I do believe that four years from now it's not going to be easy to be a Republican. The economy will be on a much surer footing than today. People will regain much of their sense of optimism. Jobs will be plentiful. And the GOP will still be off on the sidelines trying to take credit for it all, despite the fact that they voted unanimously against all of the presiden't major initiatives. "The economy improved depite the Presiden't misguided policies, not because of them" we'll hear the GOP leadership protesting. But their excuses will ring hollow, and a grateful nation will elect our current president to another four years term in office.

That's my prediction from where I'm standing right now, at any rate.

Friday, April 3, 2009

The Joke's on you, my friend.

Sometimes an April Fools joke is just... well... inspired.

Such is the case of online retailer Think Geek's April Fool's offering of a Star Wars themed "Tauntaun carcass" sleeping bag. The product description explains:

Use the glowing lightsaber zipper pull on the Tauntaun sleeping bag to illustrate how Han Solo saved Luke Skywalker from certain death in the freezing climate of Hoth by slitting open the belly of a dead Tauntaun and placing Luke inside the stinking (but warm) carcass.
And here's a picture of the sleeping bag in all its glory:

Well, guess what... demand for the fake product was apparently overwhelming, so Think Geek is now in contact with Lucasfilm to see if they can license and market the product! Doh!

It's usually Star Trek fans (Trekkies) whose obsession surpasses all bounds taste, but don't count out the Star Wars geeks just yet!

(p.s. I weep for the 8-year-old whose father forces him to sleep in one of these things. It's gotta be a veritable nightmare factory.)

(Via Crooks and Liars)

Wednesday, April 1, 2009

Meteoric rise, ignoble end.

Silicon Graphics, a onetime high-flying star of the tech sector with annual revenues in the $4 billion range has been sold for half the price of Citigroup's new Corporate Jet.

A little sanity?

A little sanity injected into our nation's Cuba policy? Oh, please let it be so!

A bipartisan group of senators predicted Tuesday that Congress was ready to pass legislation to allow all Americans to travel to Cuba.

Removing the travel ban would produce a burst of tourism, create thousands of jobs and generate as much as $1.6 billion in business a year, an independent research group said.
Only the Cuban-American lobby and its supporters remain unconvinced:
Sen. Mel Martinez (R-Fla.) strongly opposes the measure. He warned that flooding Cuba with tourists and dollars would only sustain the Castro regime.
The Cuban revolution was in 1959. It is now 2009. That's fifty long years that angry Cuban ex-pats have been assuring the nation that restricting the rights of American citizens to travel where they see fit would bring Democracy to Cuba. They've had 50 years to try their experiment and have shown no results. I say it's high time we try something else. You can't bring free elections to Cuba by restricting freedom at home.

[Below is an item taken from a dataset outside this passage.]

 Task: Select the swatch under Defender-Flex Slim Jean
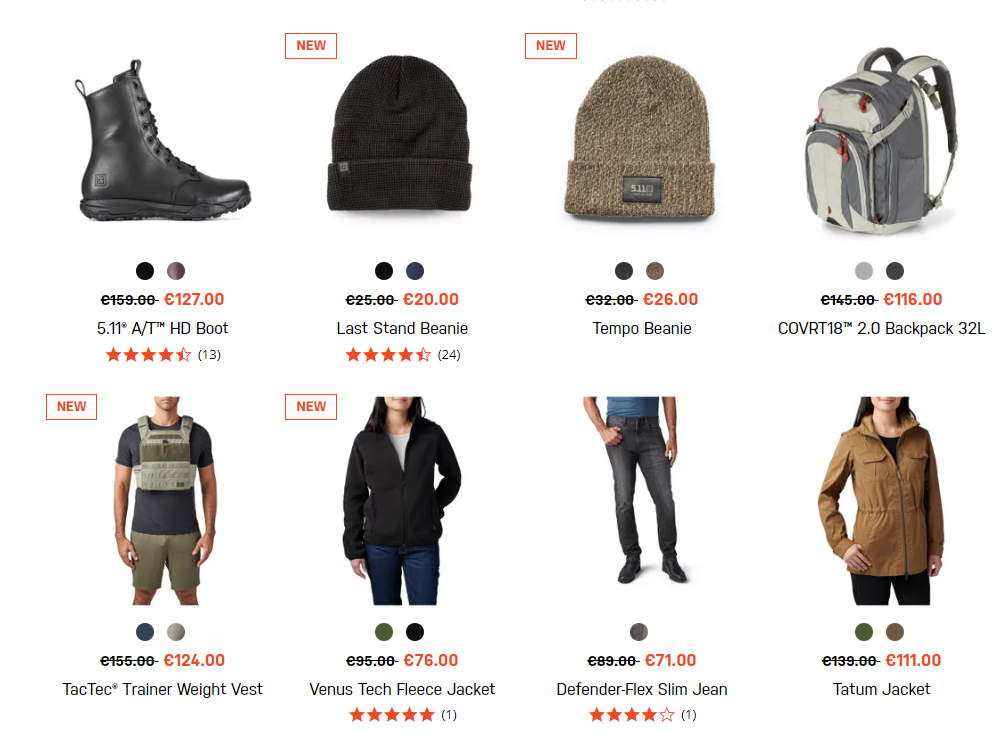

Krugman loosens his choke-hold (a bit).

" Whoville they say that the Krugman's small heart grew three sizes that day."

OK, I exaggerate, but it is nice to have Paul Krugman at least acknowledge the political realities that confront the Obama administration as it attempts to put our nation back on the right track:

To be fair: the Obama team really does face huge political obstacles in doing the right thing. Maybe it really can’t be done; as Rahm Emanuel said about me, “[unprintable]."
Unlike Republican critics of the administration's plans and proposals, I do think Paul Krugman's objections are genuine and well founded. However, it's been difficult to stomach his relentless hammering of the Administration; a barrage of criticism that, 'till now, has seemed blissfully unconcerned with the fact that the President's power is not that of an autocrat.

Thank you, Mr. Krugman. You may now return to your regularly scheduled party pooping.